As the Spanish continued east, they came across "hump backed cattle" (buffalo).

Not able to find the mythical city, Coronado and his men returned to Mexico City in disgrace.

Coronado's Failure

In the century that followed this expedition, the Spanish influence was of no importance at that time.

Although the Spanish were becoming entrenched in Mexico and the southwest U.S. (at the time), it was not until between 1664 and 1680 that another Spaniard ventured into Colorado.

The Spanish had made slaves out of the Indians of New Mexico.

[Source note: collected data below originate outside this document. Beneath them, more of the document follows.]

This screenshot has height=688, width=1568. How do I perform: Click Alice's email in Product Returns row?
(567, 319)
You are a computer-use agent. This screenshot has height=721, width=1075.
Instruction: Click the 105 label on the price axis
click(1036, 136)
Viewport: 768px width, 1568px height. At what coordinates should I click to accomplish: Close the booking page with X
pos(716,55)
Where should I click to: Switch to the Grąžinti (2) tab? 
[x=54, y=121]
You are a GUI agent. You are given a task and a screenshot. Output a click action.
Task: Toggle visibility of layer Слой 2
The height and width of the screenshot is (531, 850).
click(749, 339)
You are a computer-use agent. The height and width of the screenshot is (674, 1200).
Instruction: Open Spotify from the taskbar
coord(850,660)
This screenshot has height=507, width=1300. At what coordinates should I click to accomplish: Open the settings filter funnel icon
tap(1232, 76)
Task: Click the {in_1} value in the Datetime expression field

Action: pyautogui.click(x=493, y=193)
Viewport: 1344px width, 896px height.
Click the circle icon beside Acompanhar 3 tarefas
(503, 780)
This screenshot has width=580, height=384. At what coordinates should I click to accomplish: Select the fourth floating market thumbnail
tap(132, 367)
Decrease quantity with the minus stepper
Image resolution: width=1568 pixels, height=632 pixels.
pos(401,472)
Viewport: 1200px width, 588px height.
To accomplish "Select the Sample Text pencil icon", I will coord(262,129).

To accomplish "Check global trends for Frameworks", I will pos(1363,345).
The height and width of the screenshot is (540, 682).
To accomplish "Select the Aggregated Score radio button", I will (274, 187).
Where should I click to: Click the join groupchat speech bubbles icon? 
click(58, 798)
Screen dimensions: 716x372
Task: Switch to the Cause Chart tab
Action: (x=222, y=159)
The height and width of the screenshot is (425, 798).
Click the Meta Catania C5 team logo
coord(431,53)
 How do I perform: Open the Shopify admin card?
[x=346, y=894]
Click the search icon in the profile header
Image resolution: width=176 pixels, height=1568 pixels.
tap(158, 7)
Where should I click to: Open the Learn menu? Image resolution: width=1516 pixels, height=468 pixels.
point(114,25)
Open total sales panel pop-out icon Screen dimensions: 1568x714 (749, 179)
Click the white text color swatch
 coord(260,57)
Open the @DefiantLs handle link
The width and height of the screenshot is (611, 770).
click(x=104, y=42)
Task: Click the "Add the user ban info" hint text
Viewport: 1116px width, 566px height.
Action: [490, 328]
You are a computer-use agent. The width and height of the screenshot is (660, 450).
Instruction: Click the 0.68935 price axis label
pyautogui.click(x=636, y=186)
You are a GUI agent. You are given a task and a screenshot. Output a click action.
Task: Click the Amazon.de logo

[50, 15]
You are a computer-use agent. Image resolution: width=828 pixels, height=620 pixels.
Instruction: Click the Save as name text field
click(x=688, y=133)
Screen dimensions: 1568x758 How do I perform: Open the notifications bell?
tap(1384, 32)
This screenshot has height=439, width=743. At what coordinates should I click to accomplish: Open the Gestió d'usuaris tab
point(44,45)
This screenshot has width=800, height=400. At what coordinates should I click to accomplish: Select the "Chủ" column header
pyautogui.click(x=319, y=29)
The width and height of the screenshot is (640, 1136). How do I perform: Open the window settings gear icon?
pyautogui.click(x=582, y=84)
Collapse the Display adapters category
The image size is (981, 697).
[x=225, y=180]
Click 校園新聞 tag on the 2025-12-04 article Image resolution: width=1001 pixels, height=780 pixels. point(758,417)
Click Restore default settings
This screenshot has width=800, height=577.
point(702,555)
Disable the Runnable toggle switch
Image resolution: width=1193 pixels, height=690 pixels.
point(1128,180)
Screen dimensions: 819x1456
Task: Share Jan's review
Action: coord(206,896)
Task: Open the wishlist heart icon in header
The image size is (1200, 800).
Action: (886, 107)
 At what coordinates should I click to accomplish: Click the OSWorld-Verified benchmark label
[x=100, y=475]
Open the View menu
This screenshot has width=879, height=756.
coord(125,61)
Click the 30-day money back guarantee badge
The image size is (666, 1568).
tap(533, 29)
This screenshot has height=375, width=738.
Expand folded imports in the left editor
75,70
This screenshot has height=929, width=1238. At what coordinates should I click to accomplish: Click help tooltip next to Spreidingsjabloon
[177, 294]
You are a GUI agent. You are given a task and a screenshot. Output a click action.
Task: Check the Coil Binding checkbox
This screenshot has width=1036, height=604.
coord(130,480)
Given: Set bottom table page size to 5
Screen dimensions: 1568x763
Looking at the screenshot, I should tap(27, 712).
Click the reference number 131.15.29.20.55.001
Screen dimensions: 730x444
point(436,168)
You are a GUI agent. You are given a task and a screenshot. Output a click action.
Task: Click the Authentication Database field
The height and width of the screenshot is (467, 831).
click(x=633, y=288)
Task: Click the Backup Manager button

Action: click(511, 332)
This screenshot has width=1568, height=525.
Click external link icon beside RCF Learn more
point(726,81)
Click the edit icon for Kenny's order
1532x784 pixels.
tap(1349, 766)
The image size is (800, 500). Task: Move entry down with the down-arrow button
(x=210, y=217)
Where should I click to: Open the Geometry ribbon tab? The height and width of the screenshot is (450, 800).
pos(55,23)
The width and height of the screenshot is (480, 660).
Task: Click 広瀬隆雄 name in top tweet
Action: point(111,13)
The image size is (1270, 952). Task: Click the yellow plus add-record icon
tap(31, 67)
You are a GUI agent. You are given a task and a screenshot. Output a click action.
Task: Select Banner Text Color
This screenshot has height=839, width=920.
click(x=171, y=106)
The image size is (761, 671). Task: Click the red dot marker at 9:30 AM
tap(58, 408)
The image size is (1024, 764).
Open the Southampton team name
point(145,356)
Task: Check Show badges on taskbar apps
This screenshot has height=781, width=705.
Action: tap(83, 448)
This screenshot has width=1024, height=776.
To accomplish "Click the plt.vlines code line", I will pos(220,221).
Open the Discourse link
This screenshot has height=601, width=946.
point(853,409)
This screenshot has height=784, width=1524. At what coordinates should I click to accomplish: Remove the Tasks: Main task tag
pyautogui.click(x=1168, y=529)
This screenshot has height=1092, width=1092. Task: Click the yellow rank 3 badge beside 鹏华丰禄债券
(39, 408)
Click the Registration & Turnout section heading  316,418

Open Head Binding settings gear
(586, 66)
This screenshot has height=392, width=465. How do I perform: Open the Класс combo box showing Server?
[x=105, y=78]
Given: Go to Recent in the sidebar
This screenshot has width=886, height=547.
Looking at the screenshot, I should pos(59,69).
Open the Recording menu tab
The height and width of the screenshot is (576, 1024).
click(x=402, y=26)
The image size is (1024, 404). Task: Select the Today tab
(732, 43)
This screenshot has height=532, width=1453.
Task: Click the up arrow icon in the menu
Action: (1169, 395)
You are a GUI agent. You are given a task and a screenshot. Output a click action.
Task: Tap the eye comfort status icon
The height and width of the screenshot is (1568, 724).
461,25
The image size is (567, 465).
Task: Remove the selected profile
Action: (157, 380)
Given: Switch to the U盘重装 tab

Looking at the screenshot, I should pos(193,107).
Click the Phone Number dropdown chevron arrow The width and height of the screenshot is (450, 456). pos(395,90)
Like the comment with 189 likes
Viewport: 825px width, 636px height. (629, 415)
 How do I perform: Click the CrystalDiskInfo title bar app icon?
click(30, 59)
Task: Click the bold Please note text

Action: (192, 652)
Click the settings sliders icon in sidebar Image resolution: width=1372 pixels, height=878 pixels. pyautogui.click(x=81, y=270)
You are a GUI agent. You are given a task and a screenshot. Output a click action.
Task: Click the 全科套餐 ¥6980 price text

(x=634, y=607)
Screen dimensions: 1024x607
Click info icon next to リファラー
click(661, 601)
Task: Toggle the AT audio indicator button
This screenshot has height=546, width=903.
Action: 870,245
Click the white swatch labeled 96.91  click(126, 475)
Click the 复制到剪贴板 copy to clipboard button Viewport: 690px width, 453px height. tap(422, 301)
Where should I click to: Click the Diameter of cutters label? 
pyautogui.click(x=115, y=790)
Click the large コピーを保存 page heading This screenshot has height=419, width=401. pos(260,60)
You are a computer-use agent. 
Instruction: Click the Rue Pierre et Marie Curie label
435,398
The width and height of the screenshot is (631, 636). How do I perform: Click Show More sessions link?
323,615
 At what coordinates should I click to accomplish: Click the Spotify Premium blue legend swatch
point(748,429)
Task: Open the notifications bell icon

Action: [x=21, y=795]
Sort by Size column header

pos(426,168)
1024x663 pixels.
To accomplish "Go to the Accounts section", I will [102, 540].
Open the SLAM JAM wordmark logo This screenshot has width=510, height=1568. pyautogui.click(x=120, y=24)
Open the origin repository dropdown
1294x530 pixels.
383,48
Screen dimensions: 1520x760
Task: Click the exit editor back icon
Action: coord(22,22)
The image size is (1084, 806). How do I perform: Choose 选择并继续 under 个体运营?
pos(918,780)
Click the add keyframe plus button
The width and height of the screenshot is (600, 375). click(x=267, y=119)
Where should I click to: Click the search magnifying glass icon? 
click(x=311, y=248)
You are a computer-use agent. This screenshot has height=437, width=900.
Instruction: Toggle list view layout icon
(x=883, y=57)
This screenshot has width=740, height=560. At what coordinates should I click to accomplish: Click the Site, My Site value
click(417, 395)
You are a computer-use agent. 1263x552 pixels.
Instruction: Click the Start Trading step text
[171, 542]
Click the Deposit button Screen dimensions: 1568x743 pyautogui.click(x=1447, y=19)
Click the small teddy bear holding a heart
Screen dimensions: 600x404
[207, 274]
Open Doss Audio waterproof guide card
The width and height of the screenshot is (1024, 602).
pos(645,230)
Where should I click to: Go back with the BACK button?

A band of them fled to a place about 100 miles from present day Pueblo in Colorado.

The governor sent a military expedition after the band of runaways.  It was led by a military captain named Juan Archuleta, who captured the band and returned them to New Mexico.

Throughout the years, the Spanish explorers oppressed and enslaved the Native Americans.

Finally, in 1706, on a trek to round up more slaves for the Spanish government, a man named Juan de Ulibarri, claimed the Colorado territory for Spain.

It didn't matter to them that the country being claimed rightfully belonged to the Indians.  He stated:

"The royal ensign Don Francisco de Valdez drew his sword, and I, after making a note of the events of the day and hour on which we arrived, said in a clear intelligible voice: 'Knights, Companions and Friends: Let the broad new province of San Luis and the great settlement of Santo Domingo of El Cuartelejo be pacified by the arms of us who are the vassals of our monarch, king and natural lord, Don Philip V-may he live forever.'

The royal ensign said: 'Is there any one to contradict?' All responded, 'No.' Then he said: 'Long live the king! Long live the king! Long live the king!' and cutting the air in all four directions with his sword the ensign signalled for the discharge of the guns.

After throwing up our hats and making other signs of rejoicing, the ceremony came to an end." (from "Colorful Colorado, Its Dramatic History" by Caroline Bancroft).

The Spanish explorers were celebrating a new conquest, the Indians were rebelling the ownership of their land and while this was going on, a new fighter arrived in the arena.

The French were moving down the Mississippi River from Canada to explore their new found land and began moving further west toward the Spanish territory.